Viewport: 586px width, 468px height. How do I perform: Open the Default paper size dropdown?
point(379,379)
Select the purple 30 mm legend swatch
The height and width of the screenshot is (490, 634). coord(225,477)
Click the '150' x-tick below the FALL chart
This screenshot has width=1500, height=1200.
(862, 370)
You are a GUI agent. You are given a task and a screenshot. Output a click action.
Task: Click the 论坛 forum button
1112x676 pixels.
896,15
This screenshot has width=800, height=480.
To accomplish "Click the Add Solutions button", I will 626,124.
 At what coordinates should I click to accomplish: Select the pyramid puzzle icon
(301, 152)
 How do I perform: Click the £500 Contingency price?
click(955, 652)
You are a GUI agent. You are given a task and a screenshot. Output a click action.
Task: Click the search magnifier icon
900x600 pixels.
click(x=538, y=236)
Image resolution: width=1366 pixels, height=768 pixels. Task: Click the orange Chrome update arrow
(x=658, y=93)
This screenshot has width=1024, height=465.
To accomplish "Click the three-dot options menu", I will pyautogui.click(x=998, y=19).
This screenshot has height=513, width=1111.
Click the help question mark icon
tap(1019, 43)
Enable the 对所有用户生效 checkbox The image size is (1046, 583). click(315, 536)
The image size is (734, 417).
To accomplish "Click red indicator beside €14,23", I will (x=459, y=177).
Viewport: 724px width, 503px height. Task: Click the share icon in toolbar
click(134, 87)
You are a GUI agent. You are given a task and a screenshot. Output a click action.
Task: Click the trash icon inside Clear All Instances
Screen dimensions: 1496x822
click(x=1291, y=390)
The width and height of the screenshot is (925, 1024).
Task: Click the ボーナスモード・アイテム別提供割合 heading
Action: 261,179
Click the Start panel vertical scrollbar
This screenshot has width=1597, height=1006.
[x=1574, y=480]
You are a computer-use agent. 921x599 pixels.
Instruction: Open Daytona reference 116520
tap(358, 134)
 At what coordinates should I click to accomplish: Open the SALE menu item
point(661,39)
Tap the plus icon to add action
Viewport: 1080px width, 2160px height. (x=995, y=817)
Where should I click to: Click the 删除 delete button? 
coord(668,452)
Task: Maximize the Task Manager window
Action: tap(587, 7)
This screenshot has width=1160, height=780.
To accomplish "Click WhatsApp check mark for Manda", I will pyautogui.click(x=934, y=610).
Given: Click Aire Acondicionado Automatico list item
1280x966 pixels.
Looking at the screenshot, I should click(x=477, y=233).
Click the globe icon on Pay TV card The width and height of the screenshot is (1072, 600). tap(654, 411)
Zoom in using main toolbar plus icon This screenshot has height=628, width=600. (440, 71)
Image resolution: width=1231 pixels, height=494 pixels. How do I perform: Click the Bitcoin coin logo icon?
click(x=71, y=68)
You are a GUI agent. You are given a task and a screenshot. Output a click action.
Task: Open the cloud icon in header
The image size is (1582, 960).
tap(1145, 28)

→ **EXERCISE DESCRIPTION**:
Go through the entries and filter for lines holding the word "pyautogui"; copy each match.

→ **RESULT OF THE EXERCISE**:
To accomplish "Click the three-dot options menu", I will pyautogui.click(x=998, y=19).
To accomplish "Click WhatsApp check mark for Manda", I will pyautogui.click(x=934, y=610).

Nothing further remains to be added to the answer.